[[ Extract to read open ]]
I'm writing about my mother having some variation or spectrum of Munchausen by Proxy Disorder (MPD). I say spectrum or variation because now the Psychology world is start to recognize that most psychiatric disorders do have a spectrum. While I'm not sure if my mom ever poisoned me, I did have early medical and psychological treatment, starting at the age of four.
The thing that I find confusing is, it's not that I didn't get sick or seem to have issues, but based on my Mom's over reaction to issues, its because of this that I think she has MPD. When I was in my teens I found out that my pediatrician fired my mom as a patient because he thought she was taking me to many doctors. I did have at least 5 doctors when I was about 12 years old, she started me in psychotherapy when I was four years old. I stayed in therapy all my childhood mostly for anxiety.
What scares me the most is, I wonder if MPD enabled my mom to not report the physical and sexual abuse that I was enduring from my father. He would strangle me in-front of her and my brother, but she wouldn't intervene and then I would goto therapy and she would act dumbfounded for why I was having anxiety. I wonder if this is something that fed her need for me to be in therapy and is one reason she never stopped my dad from physically and sexually abusing me.
I spent the majority of my life's therapy work healing from the sexual trauma, but now I realize that I haven't fully addressed the abuse from my mom. I have cut her out of my life, going on about 2 years now and this is the first time I've allowed myself to feel anger towards her. I'm angry that she didn't protect me from a child abusing husband, and that she claims to be an innocent victim claiming she didn't know it was going on, when I know that she at least knew about the physical abuse. I'm just starting to dive into my feelings about the medical abuse.
Some background on my mom is she isn't a nurse, but she's an Occupational Therapist. She was an OT in the medical field, diagnosing childhood head trauma and working with Autism. Her father was a physician and I know that my mom was very ill as a child, to the point that when she was 11 all her hair fell out. I read that some people that have MPD, might have suffered at the hands of someone who was MPD themselves, that could have her mother for all I know (she was diagnosed as being Bipolar with Psychotic episodes). It seemed fairly obvious that my mom received love and empathy from being ill as a child herself.
[[ Extract to read closed ]]
» **Exercise requirements**:
- a) According to the account of a mother's possible Munchausen by Proxy, at what age did the writer start psychotherapy?
- b) Pick up the account of a mother's possible Munchausen by Proxy after its last sentence and carry it on.
[[ Dataset content open ]]
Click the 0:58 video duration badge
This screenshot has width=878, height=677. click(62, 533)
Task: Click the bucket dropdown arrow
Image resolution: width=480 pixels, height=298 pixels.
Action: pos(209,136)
[[ Dataset content closed ]]
» **Task responses**:
- a) At four years old.

- b)
The most frustrating thing is that I did have some unusual medical/mental issues as a child. We discovered when I was 15 that I'm intersex, meaning not quite male or female. My mom was "thrilled" and she thought this explained everything. Granted her take on me being intersex was to force me to go through basically and unwanted sex change with hormones, and she wanted to cut my breasts off. I did have a lot of anxiety and depression growing up but looking back on the "mental issues" I had I think it was PTSD from living with my rapist. I never felt safe at home for the first 18 years of my life.
I guess the most frustrating thing is that it seems like I was born into family in which I was the scapegoat for not only sexual abuse but I was blamed for my anxiety by a mother who then went on to medically abuse me. I have horrible anxiety about anything healthcare related to this day. I'm just starting to remember some really strange events where I was treated for medical issues including my mom flying me to Mexico to get diagnosed with something that they weren't able to find in me, and being put on diets when I was really little, that my brother didn't have to endure.
It's feels creepy and sad, I guess I'm still trying to comprehend it all.